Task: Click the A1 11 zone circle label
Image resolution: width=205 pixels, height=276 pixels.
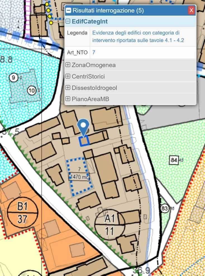Action: coord(109,224)
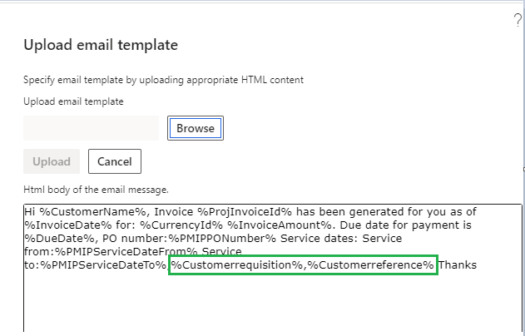Image resolution: width=525 pixels, height=336 pixels.
Task: Cancel the email template upload
Action: [x=115, y=161]
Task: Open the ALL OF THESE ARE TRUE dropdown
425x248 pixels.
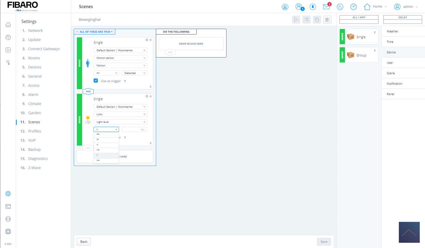Action: [x=94, y=32]
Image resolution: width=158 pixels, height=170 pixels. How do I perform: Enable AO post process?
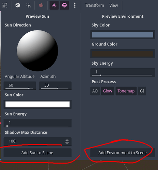click(x=95, y=91)
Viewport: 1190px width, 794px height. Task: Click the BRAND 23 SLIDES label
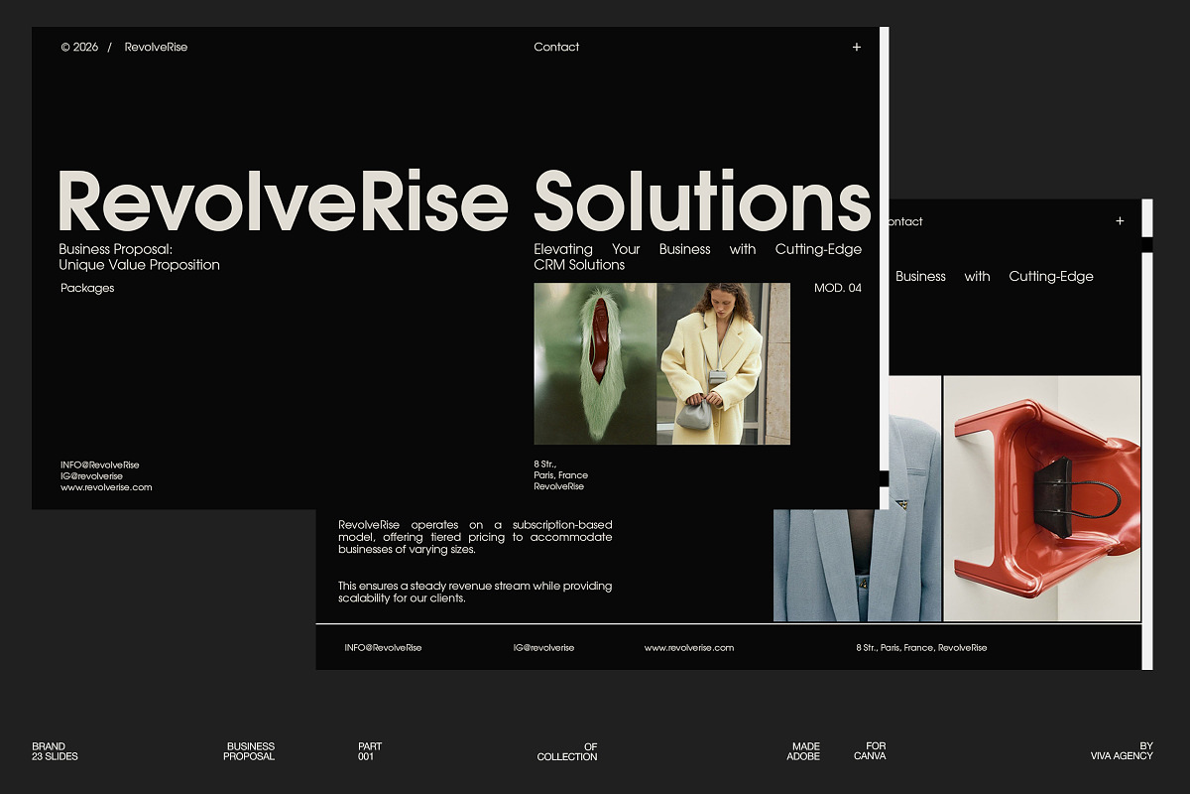click(55, 751)
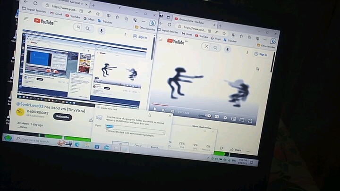Skip to next video in right player
This screenshot has height=191, width=340.
click(163, 110)
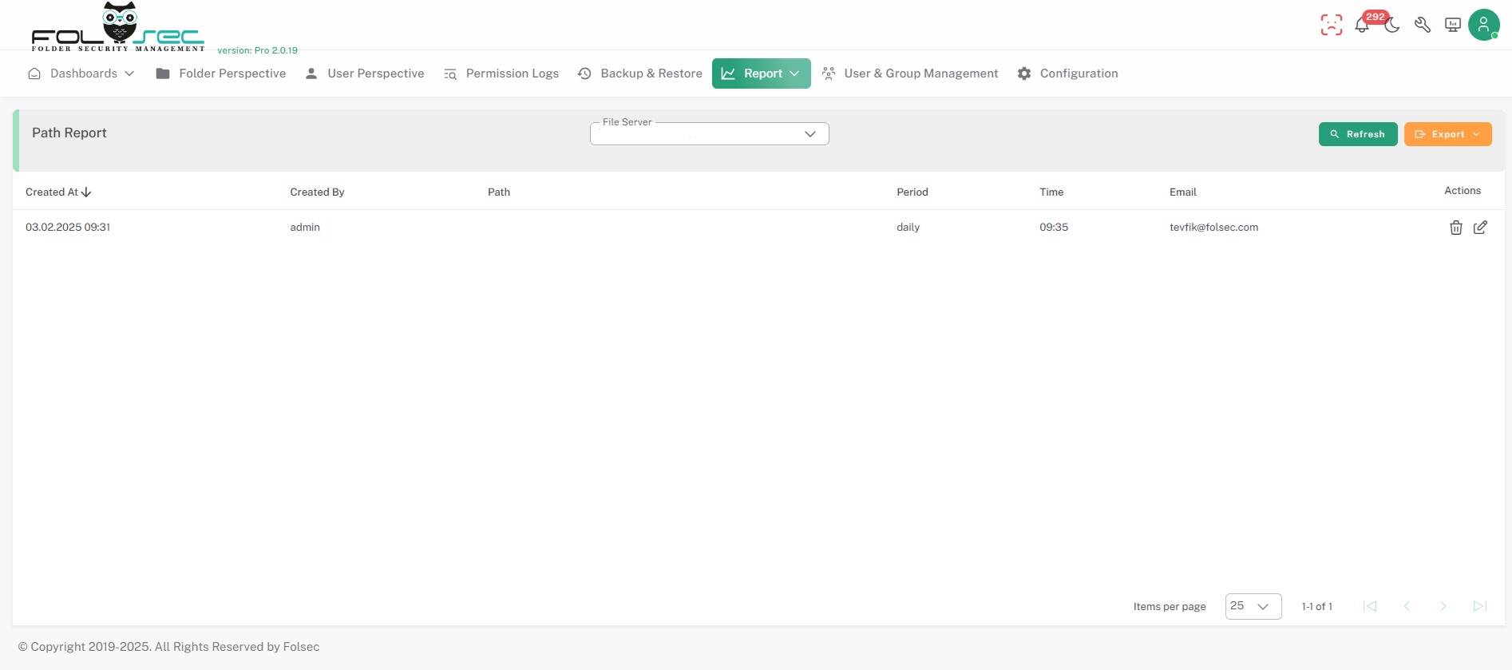Delete the admin report row with trash icon
Viewport: 1512px width, 670px height.
tap(1455, 228)
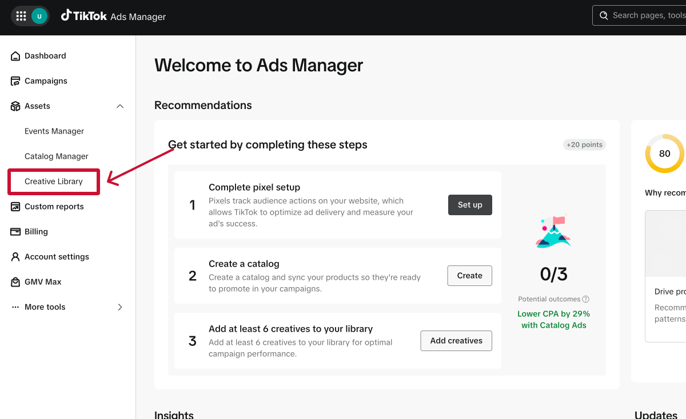Open the Dashboard home icon

click(x=15, y=56)
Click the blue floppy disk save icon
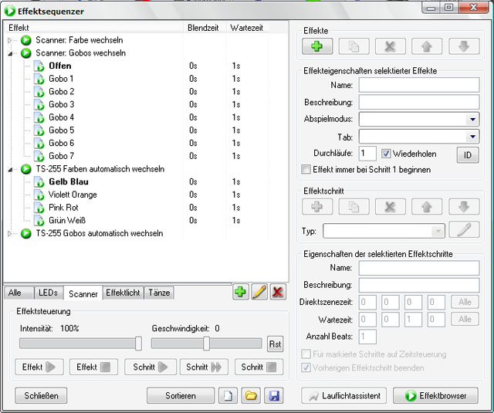 (273, 395)
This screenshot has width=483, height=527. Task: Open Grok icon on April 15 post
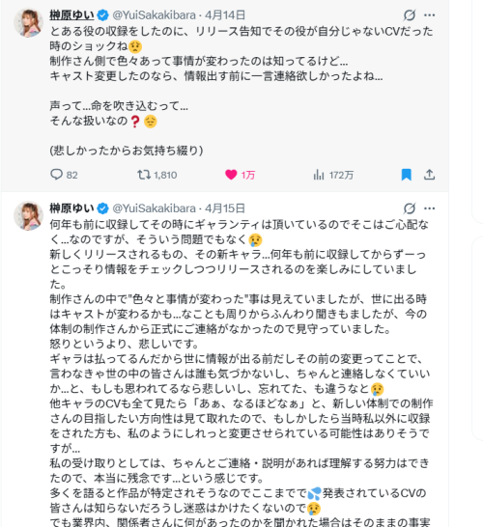pos(410,208)
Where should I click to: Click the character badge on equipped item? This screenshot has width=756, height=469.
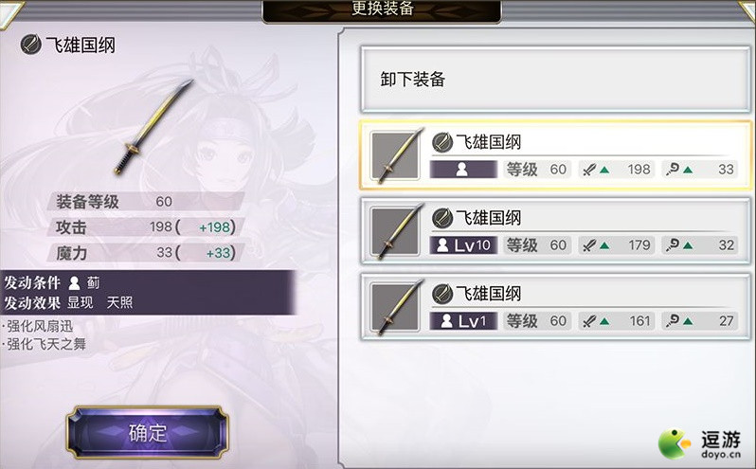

┄┄┄┄┄┄┄┄┄┄

DESCRIPTION OF THE TASK: Transcribe the part that opens with the line containing "Click the blue floppy disk save icon" and runs through the last of the lines, keeping each line exactly the same. Leave the pictures out of your answer.

EXERCISE ANSWER:
Click the blue floppy disk save icon
 (273, 395)
This screenshot has width=483, height=527. Task: Open Grok icon on April 15 post
pos(410,208)
Where should I click to: Click the character badge on equipped item? This screenshot has width=756, height=469.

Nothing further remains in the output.